Los primeros años de locura terapéuticas para aprovechar esa plasticidad cerebral, ¿verdad?…ahora siento que presionaba a Rodrigo, porque realmente esperaba ese cambio milagroso que anulara el diagnóstico temporal de retraso madurativo. Con el tiempo -de nuevo el tiempo- entendí que él era el que marcaba los tiempos, que las capacidades eran suyas, no mías. Quizás no quería asumir la realidad de su afectación. Quizás me sentía algo fracasada como madre, terapeuta, como mujer formada. Pero eso era problema de mis inseguridades.

Intenté serlo todo a la vez, hasta perder el aliento, perderme por el camino para ser la mejor madre posible. Y no sentía alcanzar esa meta. Porque me resultaba muy difícil Rodrigo, en general, como un todo (carencias, noches de insomnio eternas, epilepsia, miedos).
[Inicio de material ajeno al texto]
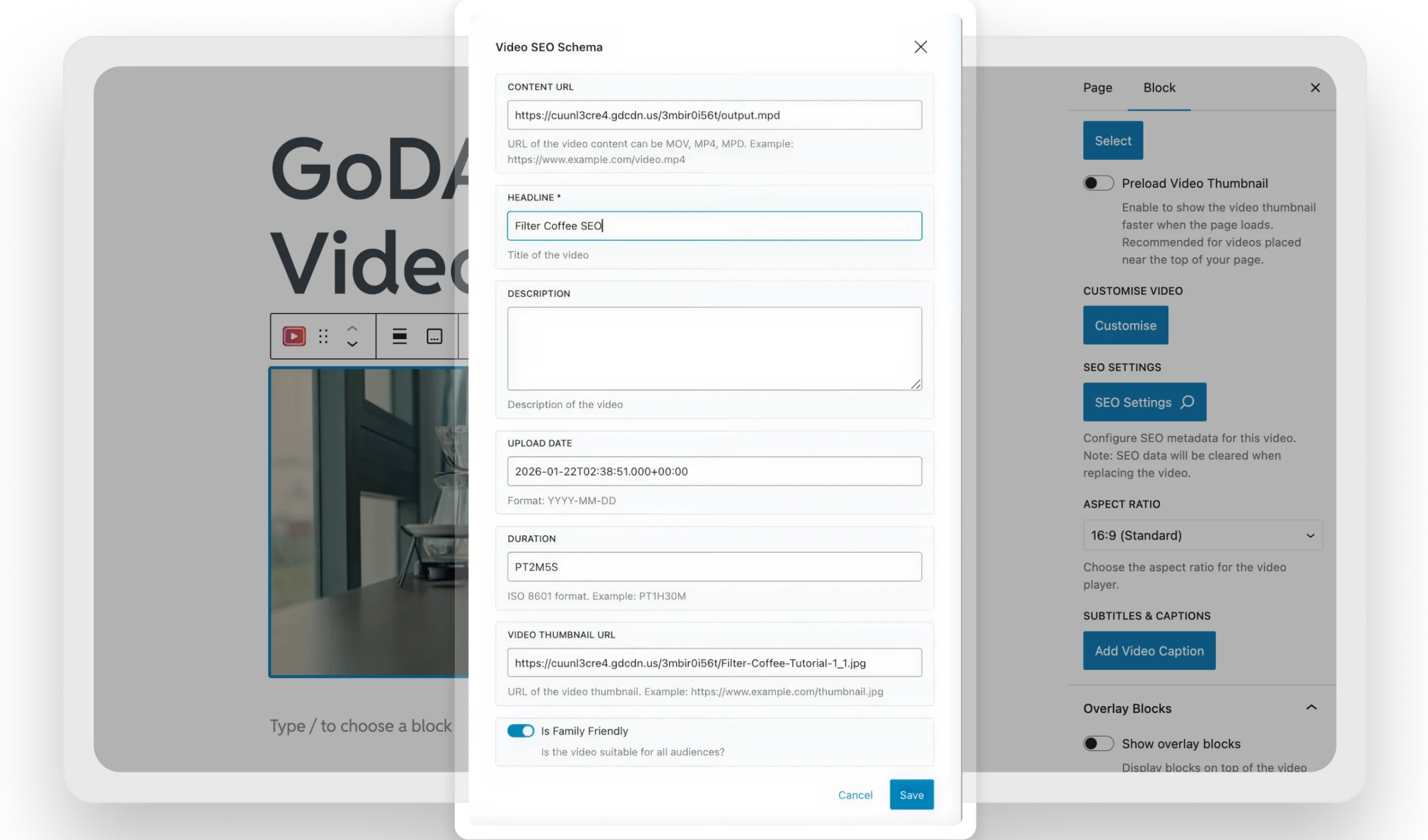This screenshot has width=1428, height=840.
Task: Disable the Is Family Friendly toggle
Action: (520, 731)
Ahora me miro y pienso si quería demostrarme algo a mí misma o a los demás, porque para él seguro que era la mejor madre del mundo mundial a la mitad de potencia, y sin ponerlo a él como excusa ante el mundo.

Y en un momento me sentí vulnerable, y desde esa vulnerabilidad tuve la inmensa suerte de entender la humildad.

Humildad para reconocer que no podía con todo, que no lo sabía todo, que no era dueña del destino de nadie, que no era más que nadie.

Siempre me ha gustado ser fuerte y tratar de ayudar a otros, pero no siempre es posible. Y no pasa nada si se reconoce. Eso es humildad.

Que había dos niños más, que la vida era complicada, que sola no podía, que no era autosuficiente -sobre todo cuando son bebés, es imposible-, que hay momentos da bajón en el que las fuerzas te flaquean y necesitas dejar entrar a otros, delegar en mi marido, aceptando que nada va a ser perfecto, y que no es necesario. Eso es humildad.

Asumir las críticas de otros, que te digan que te estás equivocando en algo y vencer ese orgullo -difícil, muy difícil- para entender que tenían razón y tú no. Eso es humildad.

Uno de los mejores regalos que Rodrigo en sus 12 años me ha dado.